Ryan Ackroyd, from Mexborough, South Yorkshire, was due to stand trial charged with taking part in a string of cyber attacks, but today pleaded guilty to one charge of carrying out an unauthorised act to impair the operation of a computer, contrary to the Criminal Law Act 1977.
Southwark Crown Court heard he admitted being a member of hacking group LulzSec, acting as a "hacker" to access websites for Sony, 20th Century Fox, the NHS, Nintendo, the Arizona State Police, and News International, between February and September 2011.
Prosecutor Sandip Patel told the court: "He was the hacker, so to speak, they turned to him for his expertise as a hacker", and said Ackroyd admitted using the persona of a 16-year-old girl Kayla on the site.
He will be sentenced on May 14 and the court heard prosecutors are not planning to pursue other charges against the 26-year-old.
Earlier today, Southwark Crown Court heard that fellow hackers Mustafa Al-Bassam, 18, from Peckham, south London, and Jake Davis, 20, from Lerwick, Shetland, have also now pleaded guilty to hacking and launching cyber attacks on a range of organisations, including the CIA and the Serious Organised Crime Agency.

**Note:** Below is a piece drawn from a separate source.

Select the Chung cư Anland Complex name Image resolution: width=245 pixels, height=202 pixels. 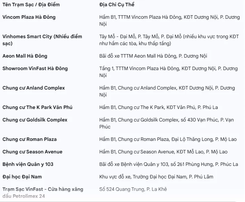[x=33, y=88]
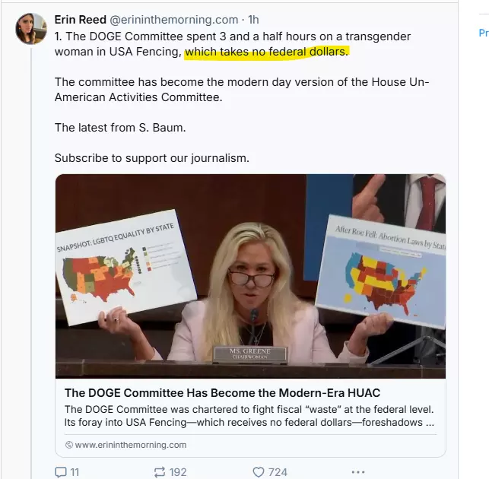
Task: Click the 'The latest from S. Baum' line
Action: coord(120,128)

Ryan Cleary, 21, of Wickford Essex, has pleaded guilty to the same two charges as well as four separate charges including hacking into US air force agency computers at the Pentagon.
The men are said to have carried out distributed denial of service (DDoS) attacks on the institutions with other unidentified hackers belonging to online groups such as LulzSec, Anonymous and Internet Feds.
The DDoS attacks they carried out flood websites with traffic, making them crash and rendering them unavailable to users.
To do it, they used a remotely controlled network of "zombie" computers, known as a "botnet", capable of being programmed to perform the attack.
LulzSec is a spin-off of the loosely organised hacking collective Anonymous. Lulz is internet slang that can be interpreted as "laughs", "humour" or "amusement", and Sec refers to "security".